Fairness in Federated Learning (FL) is emerging as a critical factor driven by heterogeneous clients’ constraints and balanced model performance across various scenarios. In this survey, we delineate a comprehensive classification of the state-of-the-art fairness-aware approaches from a multifaceted perspective, i.e., model performance-oriented and capability-oriented. Moreover, we provide a framework to categorize and address various fairness concerns and associated technical aspects, examining their effectiveness in balancing equity and performance within FL frameworks. We further examine several significant evaluation metrics leveraged to measure fairness quantitatively. Finally, we explore exciting open research directions and propose prospective solutions that could drive future advancements in this important area, laying a solid foundation for researchers working toward fairness in FL.

💡 Research Summary

Federated Learning (FL) has emerged as a powerful paradigm for training machine‑learning models across a multitude of edge devices while keeping raw data locally, thereby preserving privacy and reducing communication overhead. However, the inherent heterogeneity of participating clients—differences in data distribution, computational power, communication bandwidth, and availability—introduces significant fairness challenges that can undermine both the effectiveness of the global model and the willingness of clients to participate.
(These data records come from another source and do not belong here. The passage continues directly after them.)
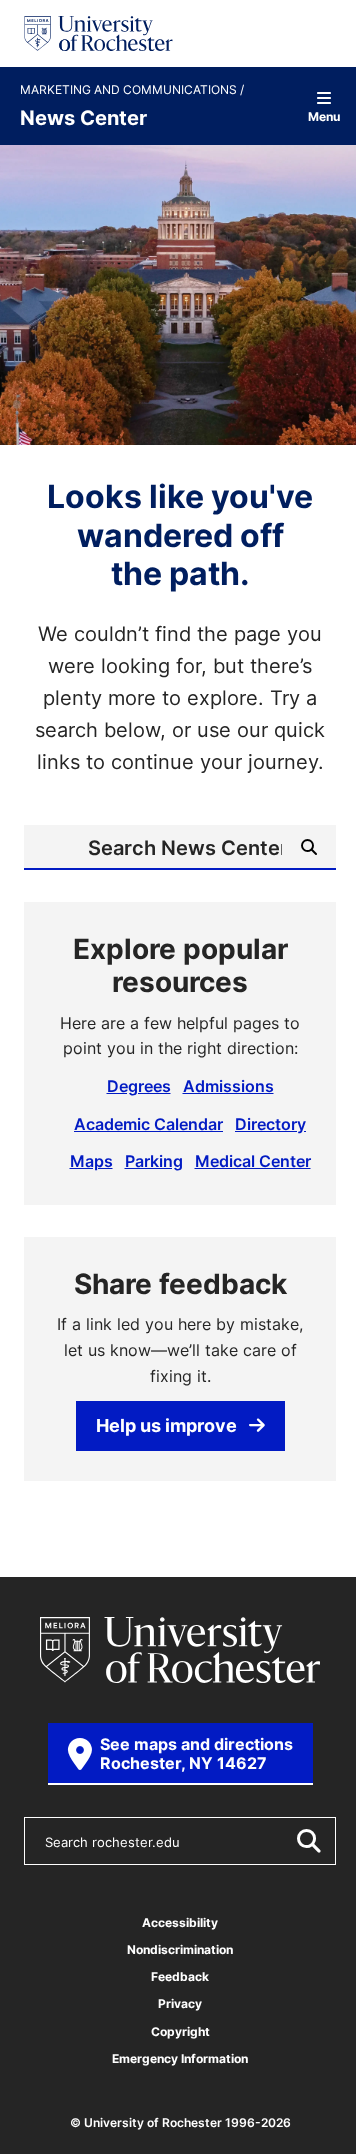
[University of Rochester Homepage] (98, 33)
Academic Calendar (148, 1124)
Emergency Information (180, 2058)
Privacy (180, 2003)
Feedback (180, 1976)
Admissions (228, 1086)
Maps (91, 1161)
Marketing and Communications (130, 90)
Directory (270, 1124)
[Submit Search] (308, 1841)
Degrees (139, 1086)
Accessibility (180, 1922)
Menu (324, 115)
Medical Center (253, 1161)
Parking (154, 1161)
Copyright (180, 2031)
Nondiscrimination (180, 1949)
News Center (83, 117)
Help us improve (166, 1425)
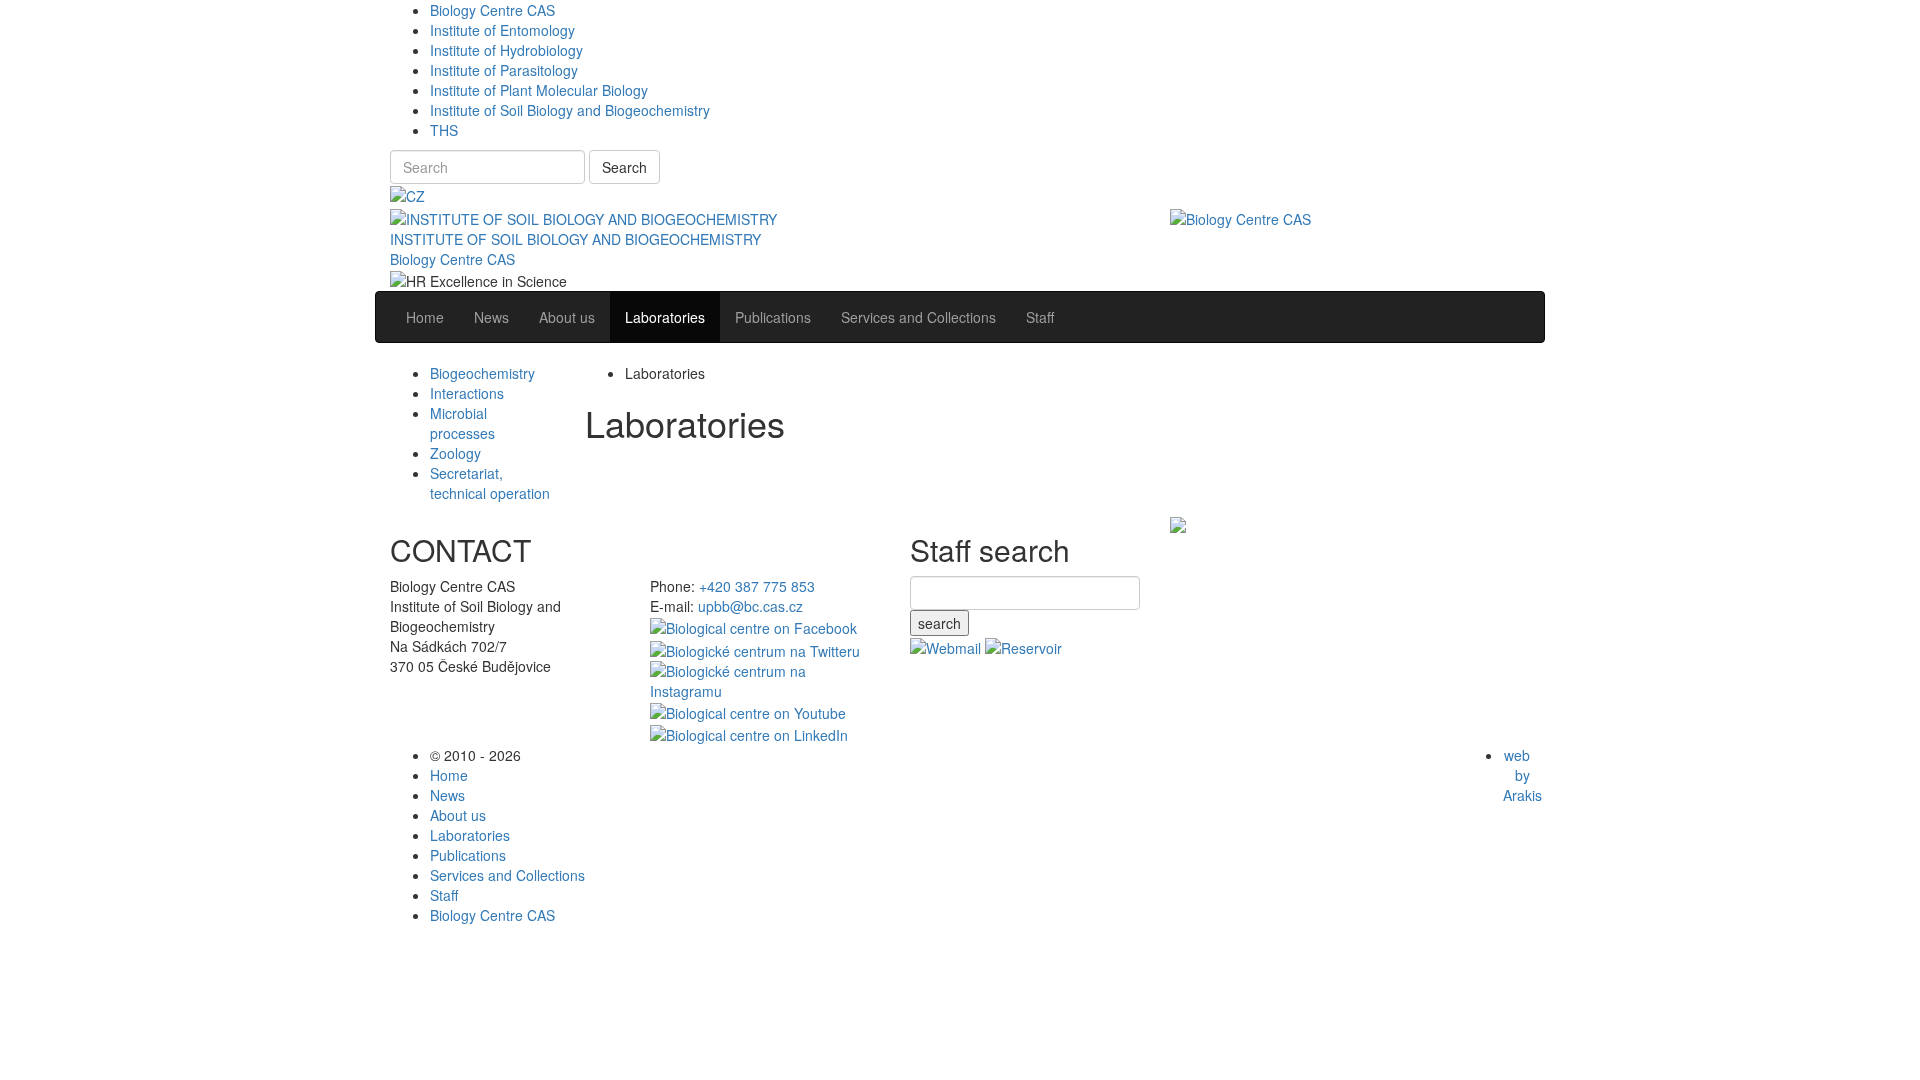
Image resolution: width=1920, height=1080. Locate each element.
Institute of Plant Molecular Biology (539, 90)
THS (444, 130)
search (939, 623)
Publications (468, 855)
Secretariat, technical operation (490, 483)
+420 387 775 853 (757, 586)
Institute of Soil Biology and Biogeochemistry (570, 110)
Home (449, 775)
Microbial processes (462, 423)
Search (624, 167)
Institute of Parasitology (504, 70)
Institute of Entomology (502, 30)
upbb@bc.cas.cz (750, 606)
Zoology (455, 453)
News (447, 795)
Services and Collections (507, 875)
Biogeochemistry (482, 373)
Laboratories (470, 835)
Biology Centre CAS (492, 10)
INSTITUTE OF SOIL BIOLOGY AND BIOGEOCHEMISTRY (575, 239)
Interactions (467, 393)
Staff (444, 895)
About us (458, 815)
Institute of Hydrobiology (506, 50)
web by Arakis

This survey provides the first comprehensive taxonomy that classifies fairness‑aware FL approaches along two orthogonal dimensions: model‑performance‑oriented and capability‑oriented methods. The authors first enumerate a rich set of fairness notions that have appeared in the literature, including client‑level fairness (equal participation), group fairness (equal performance across demographic groups), performance‑distribution fairness (uniform accuracy across clients), good‑intent fairness (minimizing worst‑case loss for protected groups), contribution‑based fairness (rewarding clients proportionally to their contribution), regret and expectation fairness (balancing incentive timing).

Model‑performance‑oriented approaches aim to ensure that the global model delivers comparable predictive quality to all clients regardless of data or resource disparities. The survey groups these methods into four categories:

1. Fairness‑as‑Optimization – Techniques such as FedISM and FedLF formulate single‑ or multi‑objective optimization problems that embed fairness constraints (e.g., sharpness‑aware loss, layer‑wise gradient alignment) to prevent any single client from dominating the model update.

2. Fairness‑aware Aggregation – Algorithms like FedHEAL and FairFed modify the server‑side aggregation step by weighting updates based on fairness metrics, discarding harmful updates, or aligning gradients to reduce domain bias.

3. Model Personalization for Fairness – Methods such as ShapFed‑W, DBE, and other personalization frameworks tailor model components to clients with similar data distributions, using tools like Shapley values or bidirectional knowledge transfer to mitigate representation bias.

4. Fairness‑aware Performance Evaluation – Beyond traditional statistical parity and equal‑opportunity measures, the survey highlights recent work (e.g., GLFOP) that decomposes unfairness into unique, redundant, and masked components, and even introduces adversarial scenarios (EAB‑FL) where malicious clients amplify group bias while preserving overall utility.

Capability‑oriented approaches focus on the structural inequities that arise from heterogeneous client resources. The authors discuss fair participant selection mechanisms that consider bandwidth, computation, and data volume when forming the initial client pool and when sampling per‑round participants. They also cover fair resource allocation and contribution scaling strategies that prevent high‑capacity devices from monopolizing the learning process, thereby preserving inclusivity for low‑resource participants.

The survey then surveys fairness evaluation metrics employed in FL research. In addition to classic metrics (Statistical Parity Difference, Equal Opportunity Difference), newer information‑theoretic metrics (Unique/Redundant/Masked Disparity) and multi‑objective trade‑off formulations are described, providing a richer quantitative toolkit for researchers.

Finally, the paper identifies several open challenges and future research directions:

• Unified frameworks that jointly optimize model‑performance fairness and capability fairness are still lacking.
• Dynamic adaptation to time‑varying client conditions (e.g., fluctuating bandwidth or battery) remains an open problem.
• Fairness‑privacy trade‑offs need systematic study, especially under differential privacy constraints.
• Standardized benchmarks covering diverse data modalities, device heterogeneity, and fairness scenarios are necessary for reproducible evaluation.
• Security‑fairness interplay (e.g., model‑poisoning attacks that target specific demographic groups) calls for defenses that simultaneously address robustness and equity.

In summary, this survey systematically maps the current landscape of fairness in federated learning, expands the discussion beyond client selection to include model performance disparities, and outlines a clear agenda for advancing equitable, robust, and scalable FL systems.